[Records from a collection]

________________

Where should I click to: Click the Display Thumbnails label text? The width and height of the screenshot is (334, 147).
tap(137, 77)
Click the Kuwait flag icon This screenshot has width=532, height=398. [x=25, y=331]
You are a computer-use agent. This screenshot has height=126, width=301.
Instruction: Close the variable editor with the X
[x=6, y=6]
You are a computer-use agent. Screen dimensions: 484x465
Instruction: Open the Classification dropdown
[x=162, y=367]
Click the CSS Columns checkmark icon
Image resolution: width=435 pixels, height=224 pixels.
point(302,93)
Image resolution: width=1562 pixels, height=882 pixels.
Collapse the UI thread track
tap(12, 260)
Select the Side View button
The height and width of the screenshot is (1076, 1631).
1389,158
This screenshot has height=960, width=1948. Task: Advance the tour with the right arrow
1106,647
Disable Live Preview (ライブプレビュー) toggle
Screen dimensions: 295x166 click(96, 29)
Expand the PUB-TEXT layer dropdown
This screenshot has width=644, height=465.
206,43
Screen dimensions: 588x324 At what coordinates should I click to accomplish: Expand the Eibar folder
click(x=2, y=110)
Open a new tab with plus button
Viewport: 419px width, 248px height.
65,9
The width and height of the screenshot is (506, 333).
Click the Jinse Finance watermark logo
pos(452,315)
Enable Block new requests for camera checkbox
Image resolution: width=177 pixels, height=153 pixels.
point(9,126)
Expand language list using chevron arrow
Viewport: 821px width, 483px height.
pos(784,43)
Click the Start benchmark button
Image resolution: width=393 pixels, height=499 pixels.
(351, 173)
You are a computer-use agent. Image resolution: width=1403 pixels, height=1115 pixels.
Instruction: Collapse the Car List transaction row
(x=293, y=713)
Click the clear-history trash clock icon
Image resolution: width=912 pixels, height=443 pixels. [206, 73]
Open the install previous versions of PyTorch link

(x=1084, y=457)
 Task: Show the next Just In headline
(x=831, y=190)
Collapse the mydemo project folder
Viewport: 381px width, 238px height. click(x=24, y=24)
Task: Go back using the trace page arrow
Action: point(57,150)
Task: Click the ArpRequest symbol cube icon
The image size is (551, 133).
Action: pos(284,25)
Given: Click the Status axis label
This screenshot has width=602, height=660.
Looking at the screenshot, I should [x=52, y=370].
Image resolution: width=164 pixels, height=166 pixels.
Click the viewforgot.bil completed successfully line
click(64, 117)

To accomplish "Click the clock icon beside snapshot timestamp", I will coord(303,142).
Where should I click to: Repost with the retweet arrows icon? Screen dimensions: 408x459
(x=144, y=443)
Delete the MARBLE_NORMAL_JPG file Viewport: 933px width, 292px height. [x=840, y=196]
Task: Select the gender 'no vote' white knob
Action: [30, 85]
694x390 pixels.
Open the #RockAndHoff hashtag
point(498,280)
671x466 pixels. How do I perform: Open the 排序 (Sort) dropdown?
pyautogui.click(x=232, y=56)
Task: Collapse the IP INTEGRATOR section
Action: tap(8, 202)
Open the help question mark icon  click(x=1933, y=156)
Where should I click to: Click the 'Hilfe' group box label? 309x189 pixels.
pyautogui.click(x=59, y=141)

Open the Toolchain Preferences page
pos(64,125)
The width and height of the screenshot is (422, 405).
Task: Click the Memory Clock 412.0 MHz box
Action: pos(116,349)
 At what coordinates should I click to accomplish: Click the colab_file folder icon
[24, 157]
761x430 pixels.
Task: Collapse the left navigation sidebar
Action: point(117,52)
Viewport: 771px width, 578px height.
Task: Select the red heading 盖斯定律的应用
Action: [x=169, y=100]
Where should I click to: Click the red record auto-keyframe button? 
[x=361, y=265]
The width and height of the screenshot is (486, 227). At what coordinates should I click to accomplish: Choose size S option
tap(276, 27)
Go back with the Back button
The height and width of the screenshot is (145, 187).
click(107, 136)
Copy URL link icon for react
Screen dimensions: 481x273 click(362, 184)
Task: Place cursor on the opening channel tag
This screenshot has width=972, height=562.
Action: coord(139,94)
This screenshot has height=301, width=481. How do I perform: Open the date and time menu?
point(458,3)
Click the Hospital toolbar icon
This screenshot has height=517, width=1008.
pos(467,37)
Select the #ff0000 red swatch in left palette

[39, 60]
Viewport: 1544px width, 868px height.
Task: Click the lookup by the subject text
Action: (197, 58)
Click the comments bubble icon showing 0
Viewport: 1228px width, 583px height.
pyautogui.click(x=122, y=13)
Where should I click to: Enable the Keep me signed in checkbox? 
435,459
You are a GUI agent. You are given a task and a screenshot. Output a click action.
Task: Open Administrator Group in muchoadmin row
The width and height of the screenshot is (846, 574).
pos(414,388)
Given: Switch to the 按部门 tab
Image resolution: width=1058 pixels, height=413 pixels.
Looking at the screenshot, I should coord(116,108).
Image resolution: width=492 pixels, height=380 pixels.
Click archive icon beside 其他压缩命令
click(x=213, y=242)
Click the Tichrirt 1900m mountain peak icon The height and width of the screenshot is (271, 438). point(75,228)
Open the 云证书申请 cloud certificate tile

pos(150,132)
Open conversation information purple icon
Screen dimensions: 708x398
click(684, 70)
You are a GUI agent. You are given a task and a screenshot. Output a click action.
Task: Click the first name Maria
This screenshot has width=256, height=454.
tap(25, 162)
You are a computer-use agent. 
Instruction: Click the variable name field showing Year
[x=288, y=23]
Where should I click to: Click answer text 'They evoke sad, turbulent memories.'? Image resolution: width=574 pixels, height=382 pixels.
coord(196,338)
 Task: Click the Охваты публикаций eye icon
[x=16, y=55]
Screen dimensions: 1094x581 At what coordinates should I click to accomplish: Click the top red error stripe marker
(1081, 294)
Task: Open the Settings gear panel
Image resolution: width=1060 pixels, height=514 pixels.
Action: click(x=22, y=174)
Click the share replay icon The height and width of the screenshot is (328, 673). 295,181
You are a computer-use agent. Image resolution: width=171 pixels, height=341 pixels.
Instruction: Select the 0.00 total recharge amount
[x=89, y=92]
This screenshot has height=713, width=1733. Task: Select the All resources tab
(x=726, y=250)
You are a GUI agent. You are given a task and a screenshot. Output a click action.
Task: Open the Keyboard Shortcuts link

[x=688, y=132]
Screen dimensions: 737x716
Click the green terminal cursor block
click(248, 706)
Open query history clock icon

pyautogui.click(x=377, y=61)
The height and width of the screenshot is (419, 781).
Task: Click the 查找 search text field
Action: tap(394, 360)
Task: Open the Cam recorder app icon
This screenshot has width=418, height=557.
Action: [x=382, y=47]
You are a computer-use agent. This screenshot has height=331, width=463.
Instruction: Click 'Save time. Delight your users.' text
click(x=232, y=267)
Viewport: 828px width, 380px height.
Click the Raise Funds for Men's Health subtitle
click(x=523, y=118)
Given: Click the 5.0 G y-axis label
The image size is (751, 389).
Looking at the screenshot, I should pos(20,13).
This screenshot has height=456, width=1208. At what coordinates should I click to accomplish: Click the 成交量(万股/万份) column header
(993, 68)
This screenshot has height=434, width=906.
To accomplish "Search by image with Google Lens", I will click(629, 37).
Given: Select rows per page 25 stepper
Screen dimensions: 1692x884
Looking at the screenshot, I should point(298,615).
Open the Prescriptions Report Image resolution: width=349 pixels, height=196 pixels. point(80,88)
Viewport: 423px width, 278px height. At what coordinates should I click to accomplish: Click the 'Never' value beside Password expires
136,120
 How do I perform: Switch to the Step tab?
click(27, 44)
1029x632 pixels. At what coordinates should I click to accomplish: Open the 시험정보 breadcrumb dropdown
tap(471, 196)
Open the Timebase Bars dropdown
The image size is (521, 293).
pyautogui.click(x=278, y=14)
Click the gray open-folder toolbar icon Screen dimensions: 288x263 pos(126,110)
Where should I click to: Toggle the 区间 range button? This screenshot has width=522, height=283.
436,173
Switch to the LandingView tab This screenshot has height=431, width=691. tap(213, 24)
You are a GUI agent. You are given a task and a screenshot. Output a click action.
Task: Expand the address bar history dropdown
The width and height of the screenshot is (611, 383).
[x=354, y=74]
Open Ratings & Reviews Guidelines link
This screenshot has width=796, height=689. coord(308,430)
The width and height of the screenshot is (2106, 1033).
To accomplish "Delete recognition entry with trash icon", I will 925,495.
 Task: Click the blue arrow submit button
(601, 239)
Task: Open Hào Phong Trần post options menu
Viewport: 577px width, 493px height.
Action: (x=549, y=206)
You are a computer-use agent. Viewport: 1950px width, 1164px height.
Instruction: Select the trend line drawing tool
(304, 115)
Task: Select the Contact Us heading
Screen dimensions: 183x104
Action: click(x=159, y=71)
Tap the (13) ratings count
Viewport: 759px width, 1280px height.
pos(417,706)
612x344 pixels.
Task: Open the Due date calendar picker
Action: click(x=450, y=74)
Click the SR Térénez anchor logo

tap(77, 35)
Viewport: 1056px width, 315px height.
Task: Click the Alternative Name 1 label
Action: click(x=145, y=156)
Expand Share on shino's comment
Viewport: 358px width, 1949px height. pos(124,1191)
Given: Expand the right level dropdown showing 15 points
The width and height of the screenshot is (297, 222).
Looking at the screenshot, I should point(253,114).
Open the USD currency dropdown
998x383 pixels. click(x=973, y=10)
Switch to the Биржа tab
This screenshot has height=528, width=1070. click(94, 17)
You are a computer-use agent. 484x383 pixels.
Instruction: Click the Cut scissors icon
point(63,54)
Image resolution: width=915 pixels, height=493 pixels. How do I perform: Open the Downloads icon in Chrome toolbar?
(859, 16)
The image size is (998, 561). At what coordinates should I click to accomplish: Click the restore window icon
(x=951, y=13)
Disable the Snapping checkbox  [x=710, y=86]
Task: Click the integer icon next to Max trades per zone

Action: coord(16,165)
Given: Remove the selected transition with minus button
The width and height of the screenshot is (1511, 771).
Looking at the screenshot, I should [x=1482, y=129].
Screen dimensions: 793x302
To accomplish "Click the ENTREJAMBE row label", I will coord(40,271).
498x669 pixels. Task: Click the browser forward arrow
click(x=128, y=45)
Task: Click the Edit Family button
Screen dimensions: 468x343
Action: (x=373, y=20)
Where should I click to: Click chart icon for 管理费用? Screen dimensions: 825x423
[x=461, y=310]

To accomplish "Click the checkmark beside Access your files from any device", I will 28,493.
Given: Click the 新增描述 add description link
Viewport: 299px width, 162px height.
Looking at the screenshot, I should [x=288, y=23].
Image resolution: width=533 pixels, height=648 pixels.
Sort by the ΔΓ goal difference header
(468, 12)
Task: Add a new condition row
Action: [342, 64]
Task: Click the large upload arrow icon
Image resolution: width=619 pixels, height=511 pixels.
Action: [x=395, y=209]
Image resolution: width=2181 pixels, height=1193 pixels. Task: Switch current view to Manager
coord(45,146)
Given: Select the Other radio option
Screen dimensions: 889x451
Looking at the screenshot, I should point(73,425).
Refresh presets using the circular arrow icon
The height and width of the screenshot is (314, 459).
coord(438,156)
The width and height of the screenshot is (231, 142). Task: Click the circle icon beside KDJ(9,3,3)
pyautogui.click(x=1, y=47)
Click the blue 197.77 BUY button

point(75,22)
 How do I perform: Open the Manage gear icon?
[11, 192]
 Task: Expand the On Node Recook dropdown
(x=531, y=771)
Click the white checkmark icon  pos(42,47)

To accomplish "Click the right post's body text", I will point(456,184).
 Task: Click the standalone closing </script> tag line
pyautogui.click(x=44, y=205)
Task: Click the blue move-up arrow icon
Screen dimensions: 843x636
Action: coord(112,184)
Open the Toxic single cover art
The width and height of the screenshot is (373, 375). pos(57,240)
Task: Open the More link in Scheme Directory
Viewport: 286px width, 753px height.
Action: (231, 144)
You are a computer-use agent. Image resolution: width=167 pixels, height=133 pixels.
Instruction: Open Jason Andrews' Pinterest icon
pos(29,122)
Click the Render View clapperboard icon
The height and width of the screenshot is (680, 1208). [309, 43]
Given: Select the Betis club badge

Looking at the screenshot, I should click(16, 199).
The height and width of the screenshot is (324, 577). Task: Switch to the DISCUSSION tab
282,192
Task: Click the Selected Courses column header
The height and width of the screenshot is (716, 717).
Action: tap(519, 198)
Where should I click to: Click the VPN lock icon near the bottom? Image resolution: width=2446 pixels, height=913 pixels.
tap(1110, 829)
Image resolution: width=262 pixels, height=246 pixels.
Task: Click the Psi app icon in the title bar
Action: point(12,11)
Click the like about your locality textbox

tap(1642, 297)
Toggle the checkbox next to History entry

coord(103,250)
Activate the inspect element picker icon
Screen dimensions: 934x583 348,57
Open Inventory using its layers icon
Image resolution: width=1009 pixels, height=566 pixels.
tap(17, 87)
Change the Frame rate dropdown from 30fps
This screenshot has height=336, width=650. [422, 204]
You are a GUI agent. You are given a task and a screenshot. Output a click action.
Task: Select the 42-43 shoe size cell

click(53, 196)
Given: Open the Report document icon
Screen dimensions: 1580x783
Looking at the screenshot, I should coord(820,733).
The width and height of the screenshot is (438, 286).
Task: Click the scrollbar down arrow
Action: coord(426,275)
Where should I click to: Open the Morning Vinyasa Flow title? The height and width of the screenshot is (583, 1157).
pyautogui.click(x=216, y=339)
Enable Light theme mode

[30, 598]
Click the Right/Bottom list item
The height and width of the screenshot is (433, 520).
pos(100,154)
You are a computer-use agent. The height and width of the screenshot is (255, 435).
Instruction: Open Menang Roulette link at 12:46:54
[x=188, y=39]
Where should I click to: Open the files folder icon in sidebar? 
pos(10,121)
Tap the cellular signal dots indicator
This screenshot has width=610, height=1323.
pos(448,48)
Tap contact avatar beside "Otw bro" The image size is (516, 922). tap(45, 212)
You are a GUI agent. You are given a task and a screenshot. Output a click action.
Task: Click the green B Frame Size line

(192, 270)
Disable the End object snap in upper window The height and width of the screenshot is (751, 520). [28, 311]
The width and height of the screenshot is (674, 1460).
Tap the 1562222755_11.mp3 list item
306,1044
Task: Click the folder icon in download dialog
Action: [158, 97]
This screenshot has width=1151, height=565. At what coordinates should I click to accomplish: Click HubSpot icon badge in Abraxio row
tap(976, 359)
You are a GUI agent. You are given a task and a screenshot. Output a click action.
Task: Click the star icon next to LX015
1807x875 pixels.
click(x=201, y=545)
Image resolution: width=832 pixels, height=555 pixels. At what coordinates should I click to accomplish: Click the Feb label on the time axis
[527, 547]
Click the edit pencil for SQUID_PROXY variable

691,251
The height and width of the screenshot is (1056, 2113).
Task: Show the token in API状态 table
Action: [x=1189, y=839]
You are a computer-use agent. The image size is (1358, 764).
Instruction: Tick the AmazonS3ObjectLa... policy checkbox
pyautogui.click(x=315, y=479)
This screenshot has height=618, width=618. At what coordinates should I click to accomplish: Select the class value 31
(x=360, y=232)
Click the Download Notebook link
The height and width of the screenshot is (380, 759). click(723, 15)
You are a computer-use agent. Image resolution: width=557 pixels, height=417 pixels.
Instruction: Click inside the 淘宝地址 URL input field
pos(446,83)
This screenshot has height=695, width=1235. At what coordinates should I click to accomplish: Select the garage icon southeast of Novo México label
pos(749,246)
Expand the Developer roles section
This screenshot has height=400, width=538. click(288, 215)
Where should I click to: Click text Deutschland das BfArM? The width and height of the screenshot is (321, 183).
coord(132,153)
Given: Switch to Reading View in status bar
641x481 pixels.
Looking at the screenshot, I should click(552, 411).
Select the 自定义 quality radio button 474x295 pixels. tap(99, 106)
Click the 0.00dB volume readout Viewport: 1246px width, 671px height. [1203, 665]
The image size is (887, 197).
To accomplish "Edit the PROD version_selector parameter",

________________

### Exercise
Rewrite the lines from the first one through the line containing "point(302,93)", both included, as a JSON list of strings, one string per line, with blank lines omitted.

### Response
[
  "Where should I click to: Click the Display Thumbnails label text? The width and height of the screenshot is (334, 147).",
  "tap(137, 77)",
  "Click the Kuwait flag icon This screenshot has width=532, height=398. [x=25, y=331]",
  "You are a computer-use agent. This screenshot has height=126, width=301.",
  "Instruction: Close the variable editor with the X",
  "[x=6, y=6]",
  "You are a computer-use agent. Screen dimensions: 484x465",
  "Instruction: Open the Classification dropdown",
  "[x=162, y=367]",
  "Click the CSS Columns checkmark icon",
  "Image resolution: width=435 pixels, height=224 pixels.",
  "point(302,93)"
]